System Design#

The System Design page shows inputs for design point parameters that determine the system’s nameplate capacity. Use the System Design inputs to define the nominal ratings of the system, and then specify details for each part of the system on the appropriate input pages.

Note

All of the system design inputs are nominal values, or values at the system’s design point. SAM calculates actual values during simulation and reports them in the results.

When you change the value of the following input variables, you should optimize the field geometry on the Heliostat Field page to be sure that the solar field geometry (number and position of heliostats, tower height, and receiver height and aspect ratio) is appropriate for the new value: Design point DNI, Solar multiple, Design turbine gross output, Cycle thermal efficiency.

Heliostat Field#

Design-point DNI, W/m**2**

The direct normal irradiance (DNI) available at the design point.

[Given information]

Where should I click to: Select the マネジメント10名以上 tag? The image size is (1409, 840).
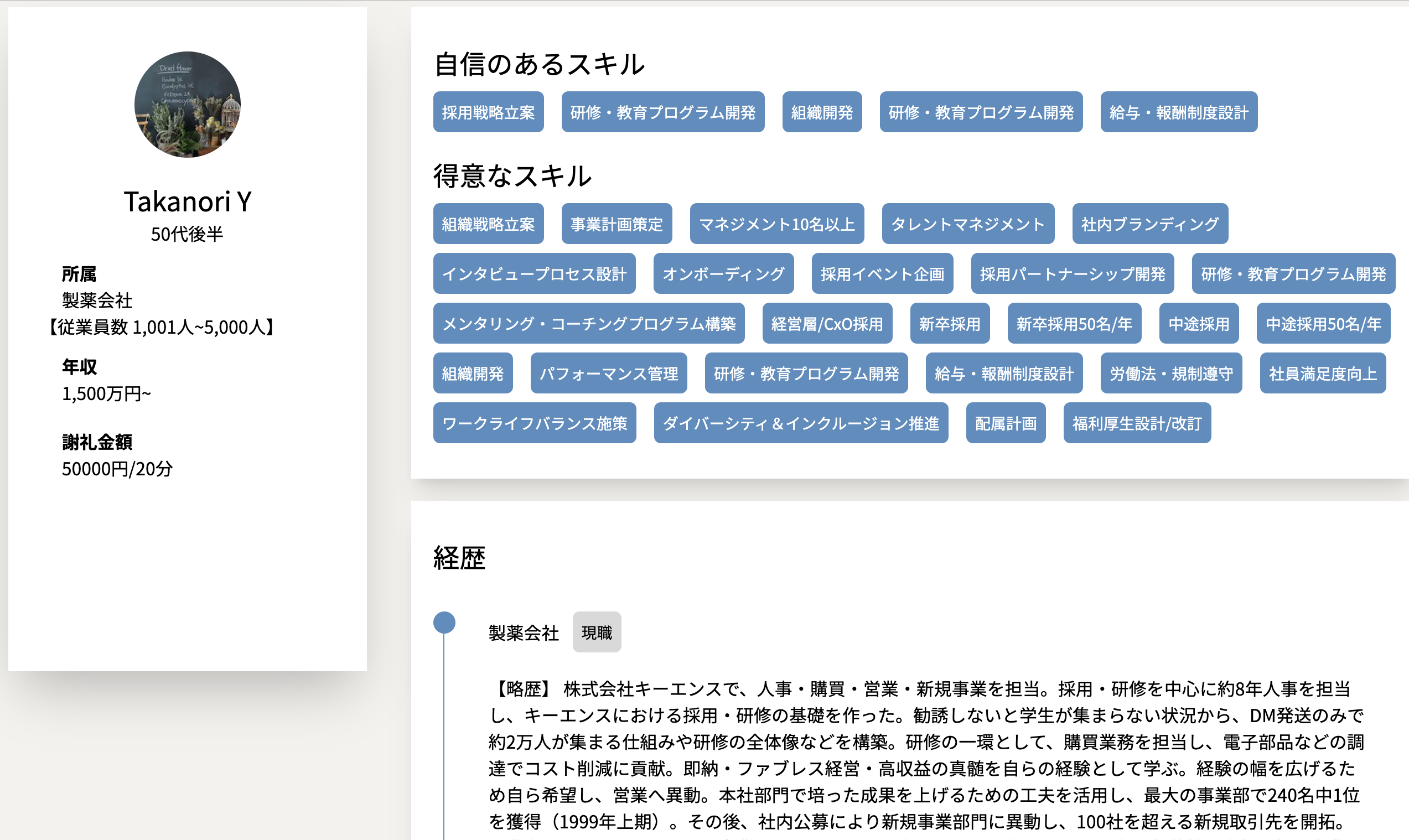pyautogui.click(x=776, y=224)
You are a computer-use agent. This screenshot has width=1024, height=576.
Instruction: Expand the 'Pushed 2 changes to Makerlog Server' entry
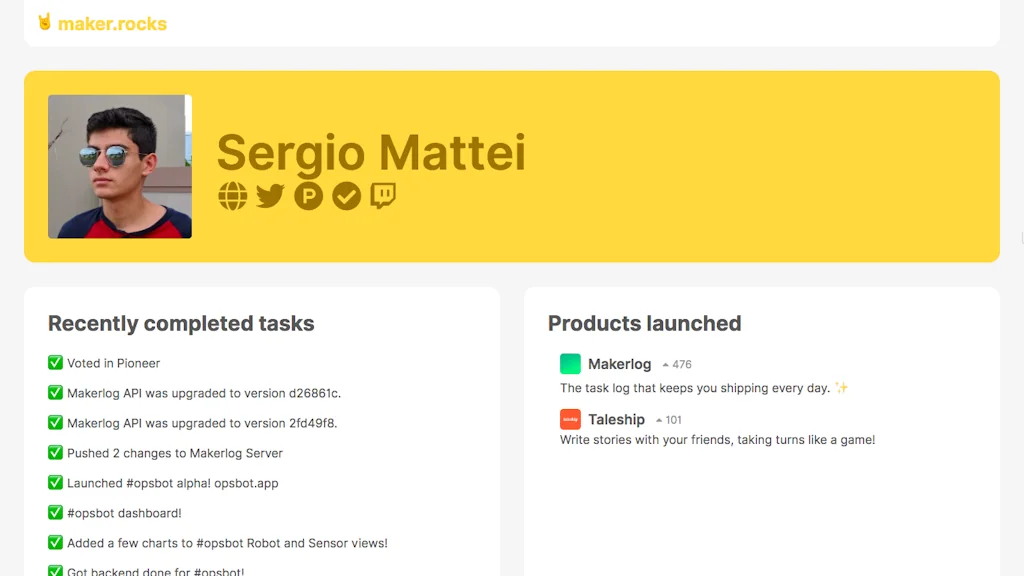coord(175,453)
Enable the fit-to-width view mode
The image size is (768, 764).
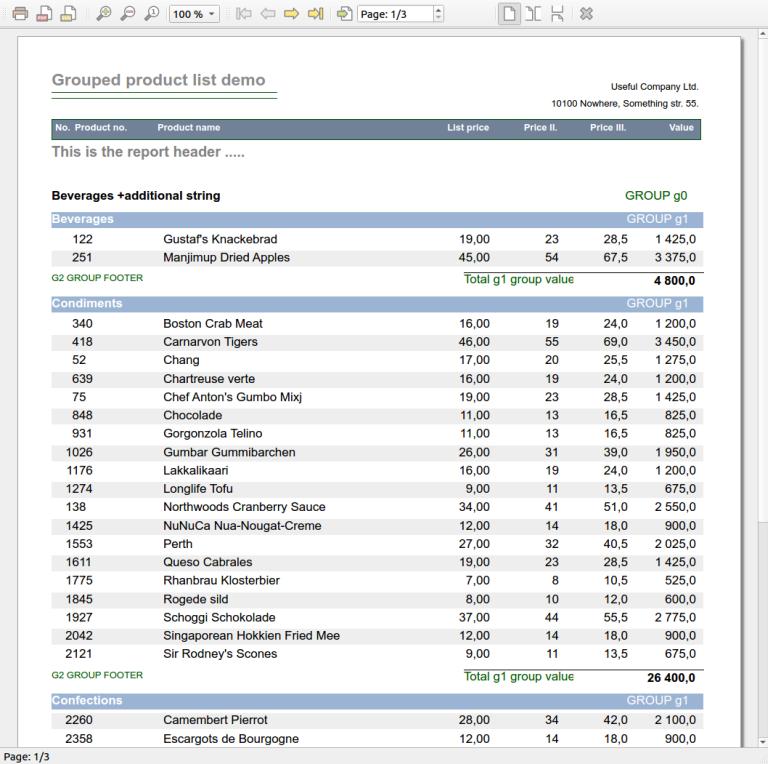tap(533, 14)
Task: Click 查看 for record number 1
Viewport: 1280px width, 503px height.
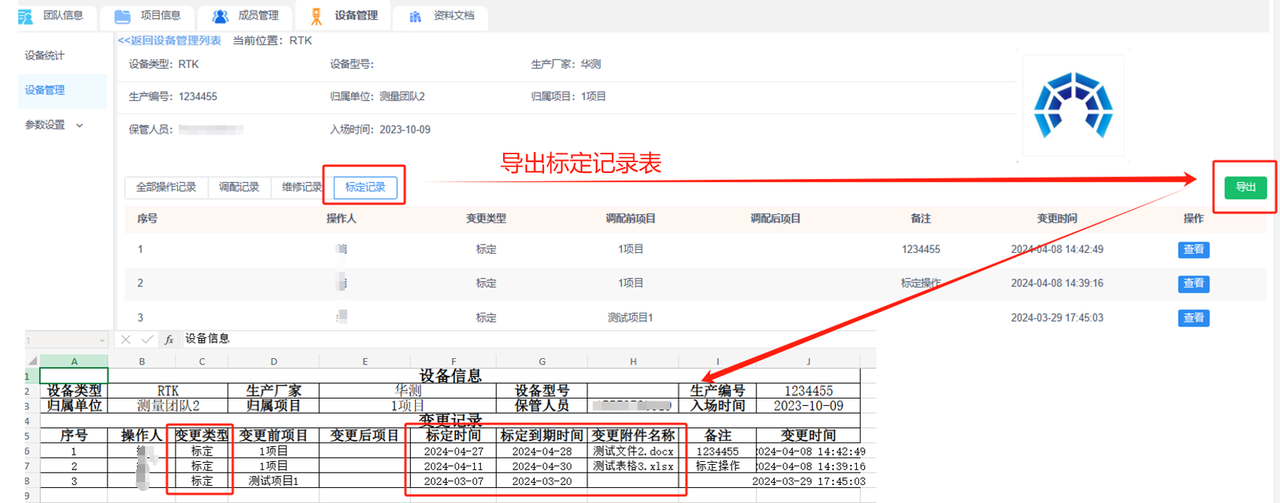Action: click(1193, 249)
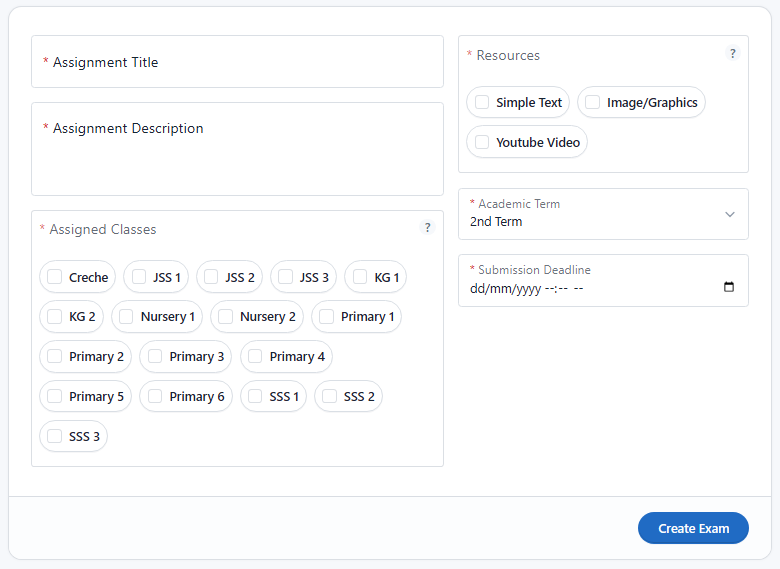Screen dimensions: 780x569
Task: Click the Academic Term chevron arrow
Action: click(729, 214)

[Exercise set]
(a) According to the System Design text, what does SAM do with actual values?
(b) Using the System Design text, explain why you should optimize the field geometry on the Heliostat Field page after changing the design point DNI, solar multiple, design turbine gross output, or cycle thermal efficiency.
(c) Rewrite the System Design text, replacing "nameplate capacity" with "rated capacity". Begin at the words "System Design#" and stop after "Cycle thermal efficiency.".

[Problem solutions]
(a) SAM calculates actual values during simulation and reports them in the results.

(b) Optimizing the field geometry makes sure the solar field geometry is appropriate for the new value. That geometry covers the number and position of heliostats, the tower height, and the receiver height and aspect ratio.

(c)
System Design#

The System Design page shows inputs for design point parameters that determine the system’s rated capacity. Use the System Design inputs to define the nominal ratings of the system, and then specify details for each part of the system on the appropriate input pages.

Note

All of the system design inputs are nominal values, or values at the system’s design point. SAM calculates actual values during simulation and reports them in the results.

When you change the value of the following input variables, you should optimize the field geometry on the Heliostat Field page to be sure that the solar field geometry (number and position of heliostats, tower height, and receiver height and aspect ratio) is appropriate for the new value: Design point DNI, Solar multiple, Design turbine gross output, Cycle thermal efficiency.